Where and When You'd See It
This spider lives in still or slow-moving freshwater habitats such as ponds, ditches, and slow streams with abundant submerged vegetation. It is most visible when it makes trips to the water's surface to collect air, which it carries down as a bubble held by its hairy abdomen and legs to replenish the air-filled bell. It can be observed year-round in suitable habitats but is easiest to spot during calmer, warmer weather when surface activity increases.
Similar-Looking Bugs
- Fishing spiders and raft spiders: Also associated with water and able to walk on the surface, but they do not build an underwater air-filled web and instead hunt from the surface film or shoreline.
- Other web-building spiders near water: May build webs over or near water but not the distinctive submerged silk dome.
- Water beetles or other aquatic insects: Could be mistaken for a moving silvery shape underwater, but lack the eight legs and spider body plan.
Quick ID Checklist
- Silvery, mirror-like sheen when seen underwater (trapped air layer)
- Dome-shaped silk "bell" anchored to submerged plants, filled with air
- Found in still or slow freshwater with dense underwater vegetation
- Periodic trips to the surface to collect an air bubble
- Brownish body color when out of water, silvery when submerged
Behavior Notes
The spider replenishes the air bell by making repeated trips to the surface, carrying a bubble of air trapped by its hairs down to the web, and spends most of its life, including hunting and reproduction, inside this submerged air chamber.

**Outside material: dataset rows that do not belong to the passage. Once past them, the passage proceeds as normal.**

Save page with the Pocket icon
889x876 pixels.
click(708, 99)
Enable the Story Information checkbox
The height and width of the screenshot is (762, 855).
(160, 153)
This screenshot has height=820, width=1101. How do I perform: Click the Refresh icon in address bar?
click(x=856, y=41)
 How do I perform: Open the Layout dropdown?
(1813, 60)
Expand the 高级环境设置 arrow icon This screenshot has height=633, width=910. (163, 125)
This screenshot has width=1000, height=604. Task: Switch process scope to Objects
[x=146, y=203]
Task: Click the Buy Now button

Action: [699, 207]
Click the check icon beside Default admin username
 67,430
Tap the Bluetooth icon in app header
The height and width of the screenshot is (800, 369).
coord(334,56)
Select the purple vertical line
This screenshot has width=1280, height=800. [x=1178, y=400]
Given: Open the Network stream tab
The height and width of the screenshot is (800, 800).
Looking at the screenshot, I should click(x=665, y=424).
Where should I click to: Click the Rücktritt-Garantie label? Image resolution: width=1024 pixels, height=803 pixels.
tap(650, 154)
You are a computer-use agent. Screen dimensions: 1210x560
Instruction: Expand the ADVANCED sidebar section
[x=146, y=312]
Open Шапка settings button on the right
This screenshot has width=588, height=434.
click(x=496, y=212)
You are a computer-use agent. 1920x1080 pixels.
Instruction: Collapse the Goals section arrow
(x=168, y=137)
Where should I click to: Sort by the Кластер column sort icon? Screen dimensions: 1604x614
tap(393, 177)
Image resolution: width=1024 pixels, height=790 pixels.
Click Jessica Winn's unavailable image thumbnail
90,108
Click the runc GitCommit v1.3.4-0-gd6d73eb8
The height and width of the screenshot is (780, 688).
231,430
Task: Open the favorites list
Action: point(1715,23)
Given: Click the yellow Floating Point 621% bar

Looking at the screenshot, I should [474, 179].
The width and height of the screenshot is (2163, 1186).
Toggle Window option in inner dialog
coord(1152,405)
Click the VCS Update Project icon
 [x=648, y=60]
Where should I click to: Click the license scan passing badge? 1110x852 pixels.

Frequently asked questions
What is the most distinctive underwater feature of a diving bell spider?
A silvery, mirror-like sheen caused by a thin layer of air trapped against its hairy abdomen and legs, along with the dome-shaped silk bell it builds underwater.
Where would I find a diving bell spider's web?
Anchored to submerged plants in still or slow-moving freshwater such as ponds, ditches, or calm stream sections with plenty of underwater vegetation.
How does the spider get air while living underwater?
It periodically swims to the surface and carries a bubble of air back down on its water-repellent hairs to refill its silk diving bell.
How is this different from a fishing spider seen near water?
Fishing spiders hunt from the water's surface or shoreline and don't build a submerged air-filled web, while the diving bell spider actually lives inside a dome of air below the surface.